## Collected data entries
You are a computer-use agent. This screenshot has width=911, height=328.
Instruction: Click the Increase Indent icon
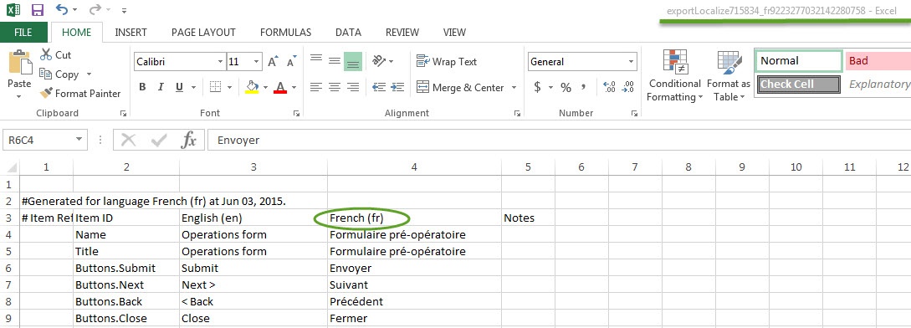(x=397, y=87)
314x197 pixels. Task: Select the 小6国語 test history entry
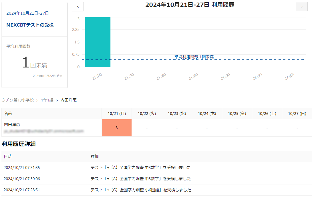point(141,190)
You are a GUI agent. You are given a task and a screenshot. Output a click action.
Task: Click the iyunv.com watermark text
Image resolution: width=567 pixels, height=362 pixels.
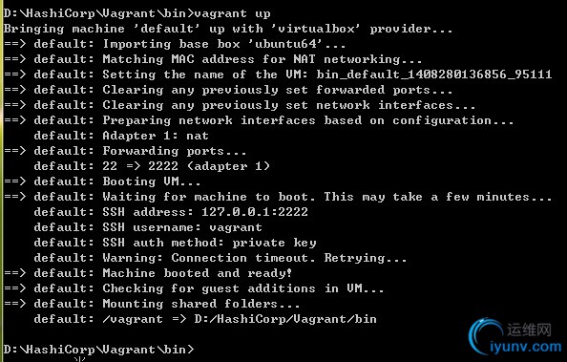[x=526, y=347]
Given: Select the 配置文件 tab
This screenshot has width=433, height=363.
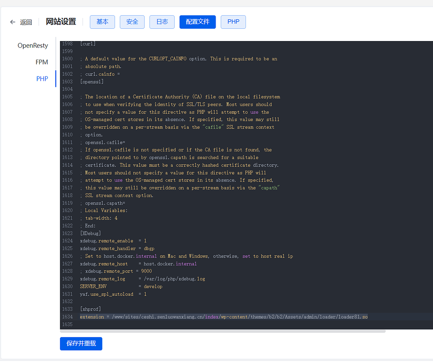Looking at the screenshot, I should click(197, 22).
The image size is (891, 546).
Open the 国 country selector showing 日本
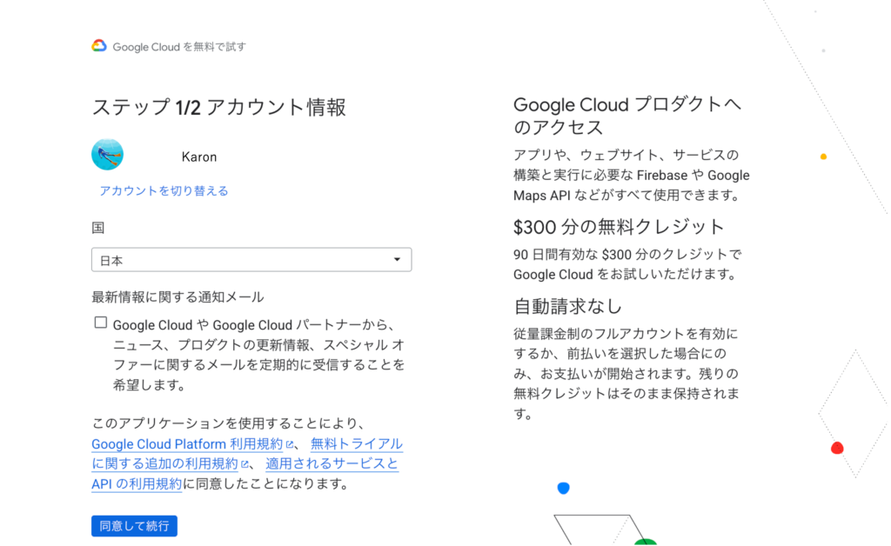[x=251, y=260]
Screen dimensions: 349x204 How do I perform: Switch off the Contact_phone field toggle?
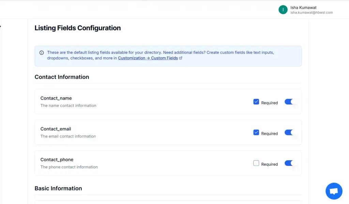289,163
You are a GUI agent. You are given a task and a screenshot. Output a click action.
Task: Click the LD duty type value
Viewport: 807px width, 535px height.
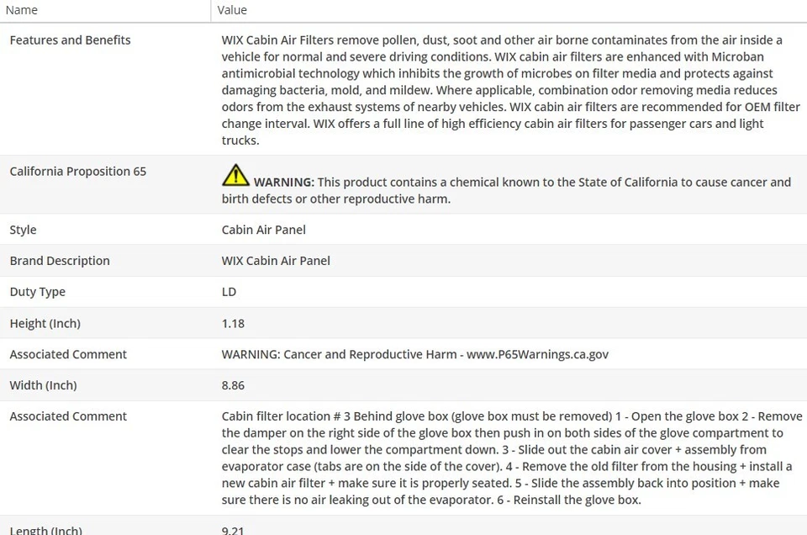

## Task description
Omit the pictures, then output every record exactly as given.

## Reply to the exercise
You are a computer-use agent. This screenshot has width=911, height=328.
Instruction: Click the Increase Indent icon
(x=397, y=87)
314x197 pixels. Task: Select the 小6国語 test history entry
point(141,190)
You are a GUI agent. You are given a task and a screenshot. Output a click action.
Task: Click the iyunv.com watermark text
Image resolution: width=567 pixels, height=362 pixels.
[x=526, y=347]
Given: Select the 配置文件 tab
This screenshot has width=433, height=363.
Looking at the screenshot, I should click(197, 22).
The image size is (891, 546).
Open the 国 country selector showing 日本
[x=251, y=260]
Screen dimensions: 349x204 How do I perform: Switch off the Contact_phone field toggle?
289,163
You are a GUI agent. You are given a task and a screenshot. Output a click action.
Task: Click the LD duty type value
Viewport: 807px width, 535px height.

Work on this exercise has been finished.